What is the proper way to make sure the hook is set when using circle hooks from the beach? I am going to fish 12/0 circle hook with a small whole stingray as bait with a basic surf leader.

How long to I let the fish run? Do I just tighten down the drag and apply rod pressure or it there any pull needed to det the hook? I have only used circle hooks for snapper fishing.


----------



## 535 (May 23, 2004)

gettinspooled said:


> just tighten down the drag and apply rod pressure


 this!


----------



## Steelersfan (May 21, 2004)

What are you fishing for? I assume sharks if you are using ray. If so, I'd go at least 16/0 or 20/0 for the circles.


----------



## fishingcacher (Mar 29, 2008)

Just keeping cranking as fast as you can.


----------



## gettinspooled (Jun 26, 2013)

Steelersfan said:


> What are you fishing for? I assume sharks if you are using ray. If so, I'd go at least 16/0 or 20/0 for the circles.


I didn't see any that size at academy. Any online location that I can get a shipment from before Friday?

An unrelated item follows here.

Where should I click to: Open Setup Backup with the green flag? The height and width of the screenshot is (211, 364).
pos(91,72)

I may try to swing by FTU but I may just have to go with what I have this weekend. Will the 12/0 not work at all?


----------



## fishingcacher (Mar 29, 2008)

12/0 should work fine. I do not target sharks but often they find me on a 3/0. You can fish for whiting and use them as cutbait.


----------



## [email protected] (Jan 14, 2005)

Steelersfan said:


> I'd go at least 16/0 or 20/0 for the circles.


2X

Seapony in Winnie has plenty of them.


----------



## schoalbeast101 (Oct 23, 2014)

Just start reeling! Don't set hook!


----------



## Jumpjack (May 21, 2004)

REEL!!!!!


----------



## gettinspooled (Jun 26, 2013)

[email protected] said:


> 2X
> 
> Seapony in Winnie has plenty of them.


Alright I might go by there if I can't make it over to FTU before.

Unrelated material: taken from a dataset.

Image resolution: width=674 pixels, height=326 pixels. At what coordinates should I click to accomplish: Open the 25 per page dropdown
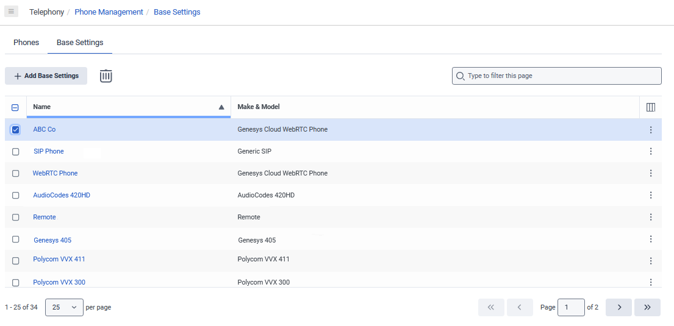click(x=64, y=308)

Is there anywhere I can order or pick up a decent surf leader?


----------



## justletmein (Feb 11, 2006)

fishingcacher said:


> 12/0 should work fine. I do not target sharks but often they find me on a 3/0. You can fish for whiting and use them as cutbait.

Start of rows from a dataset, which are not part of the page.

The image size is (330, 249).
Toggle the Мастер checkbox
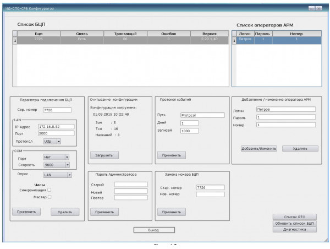click(x=50, y=197)
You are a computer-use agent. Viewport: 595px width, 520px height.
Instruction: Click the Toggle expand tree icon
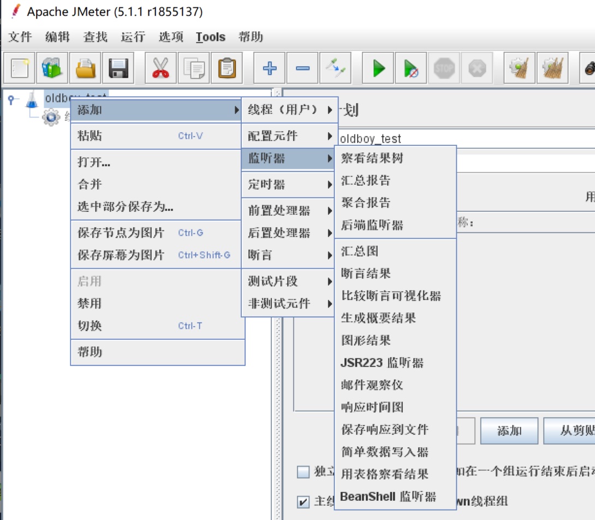(x=336, y=68)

My son caught an 8'4" hammerhead on a 12/0 Mustad circle hook, perfect hookset right in the corner of the mouth just as they're designed to do. Most guys use way too big of hooks because they need them for their way too big baits. I've got plenty of leaders made with 20/0 circles and never use any of them, my favorite is 14/0 but it depends on the hook makers and the bait. Certain baits you do need larger hooks. As for setting the hook, by the time you get to the rod that hook should already be set.


----------



## poolio (Dec 14, 2011)

Remember to rig your hook 'lightly'. If you bury the circle hook in the stingray, you will not get a good hook set.


----------